DroneShield
Senior Data Engineer – Vision AI Team (AU)
Job Description
Work with cutting edge technology, making the world a safer and more secure place. DroneShield (ASX:DRO) offers an opportunity to solve some of world’s most challenging technical problems in the Electronic Warfare, Artificial Intelligence and Machine Learning, RF sensing, Sensor Fusion and distributed systems. Working with high profile customers across militaries, government agencies, airports, critical infrastructure, law enforcement and many others.
With an approximately $1bn market capitalisation and having raised approximately $250m in 2024 alone, DroneShield is undergoing hypergrowth stage, fuelled by rapidly increasing use of drones for nefarious applications, from battlefield, to terrorism, to contraband delivery and commercial espionage.
This role is in the DroneShield Sydney headquarters in Pyrmont, Sydney. There are approximately 200 staff based in the 4,000sqm facility today, scheduled to grow to approximately 300 staff by end of 2026. Overseas on the ground presence includes Virginia (USA), Denmark, Germany and Dubai, as well as distributors in over 70 countries globally.
About the role
DroneShield is seeking a Data Engineer with relevant experience to join the team in Sydney, NSW, Australia.
The position will report to the VisionAI team lead. You will be responsible for developing innovative Deep Learning based Computer Vision systems, including building and maintaining the MLOps pipeline, from collecting and curating datasets to training and benchmarking deep learning models, including exploring data, generating synthetic data, and optimising hyperparameters.

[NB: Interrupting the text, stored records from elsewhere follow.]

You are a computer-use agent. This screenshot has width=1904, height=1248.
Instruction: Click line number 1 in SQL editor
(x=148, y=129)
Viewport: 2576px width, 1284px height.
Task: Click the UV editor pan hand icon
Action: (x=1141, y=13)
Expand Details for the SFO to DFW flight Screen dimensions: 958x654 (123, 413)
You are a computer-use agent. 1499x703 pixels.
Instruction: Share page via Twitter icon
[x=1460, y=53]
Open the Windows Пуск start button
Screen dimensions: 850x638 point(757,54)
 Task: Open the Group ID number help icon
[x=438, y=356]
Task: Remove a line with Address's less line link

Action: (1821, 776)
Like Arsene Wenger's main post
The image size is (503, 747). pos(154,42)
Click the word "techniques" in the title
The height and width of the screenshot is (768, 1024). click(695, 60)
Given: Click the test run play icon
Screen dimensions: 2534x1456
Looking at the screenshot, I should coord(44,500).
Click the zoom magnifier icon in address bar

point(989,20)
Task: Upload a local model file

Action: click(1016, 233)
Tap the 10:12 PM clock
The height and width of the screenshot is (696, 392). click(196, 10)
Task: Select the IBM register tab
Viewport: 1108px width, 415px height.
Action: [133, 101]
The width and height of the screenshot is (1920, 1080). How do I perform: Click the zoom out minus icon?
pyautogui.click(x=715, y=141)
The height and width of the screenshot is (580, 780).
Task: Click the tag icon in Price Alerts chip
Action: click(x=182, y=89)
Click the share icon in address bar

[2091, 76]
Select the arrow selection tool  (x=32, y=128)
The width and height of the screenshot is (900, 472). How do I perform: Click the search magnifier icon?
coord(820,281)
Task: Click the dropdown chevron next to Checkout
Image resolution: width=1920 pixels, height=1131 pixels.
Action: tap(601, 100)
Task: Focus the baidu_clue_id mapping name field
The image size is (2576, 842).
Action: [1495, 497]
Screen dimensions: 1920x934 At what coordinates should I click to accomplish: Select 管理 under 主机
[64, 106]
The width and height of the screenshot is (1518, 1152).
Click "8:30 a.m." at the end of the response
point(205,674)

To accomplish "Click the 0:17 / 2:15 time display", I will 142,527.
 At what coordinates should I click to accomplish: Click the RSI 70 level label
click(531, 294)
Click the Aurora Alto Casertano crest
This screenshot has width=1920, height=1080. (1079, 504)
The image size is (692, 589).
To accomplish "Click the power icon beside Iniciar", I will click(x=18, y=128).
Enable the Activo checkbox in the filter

Responsibilities, Duties and Expectations
- Improve and maintain an MLOPS pipeline for computer vision applications
- Develop a data collection process
- Develop tools and solutions to conduct datasets curation
- Design automatic EDAs (Exploratory Data Analysis) for datasets quality review
- Develop data sampling methods
- Develop synthetic dataset generation processes
- Develop benchmarks for models
- Perform HPO (Hyper Parameters Optimisation) on models
- Train and fine-tune deep learning models
- Improve deep learning Computer Vision model architecture
Qualifications, Experience and Skills
- BS degree in Computer Science, similar technical field of study or equivalent practical experience.
- Minimum 3 years’ experience working with Datasets management and MLOPS, Machine Learning, Deep Learning
- Experience with MLOPS tools, pipelines and monitoring frameworks (APMs)
- Strong knowledge of Python
- Familiar with popular deep learning frameworks, such as Tensorflow or Pytorch
Nice to have
- Experience with Computer Vision
Note for recruitment agencies: we do not accept floated candidates from external recruiters unless they were instructed to do so.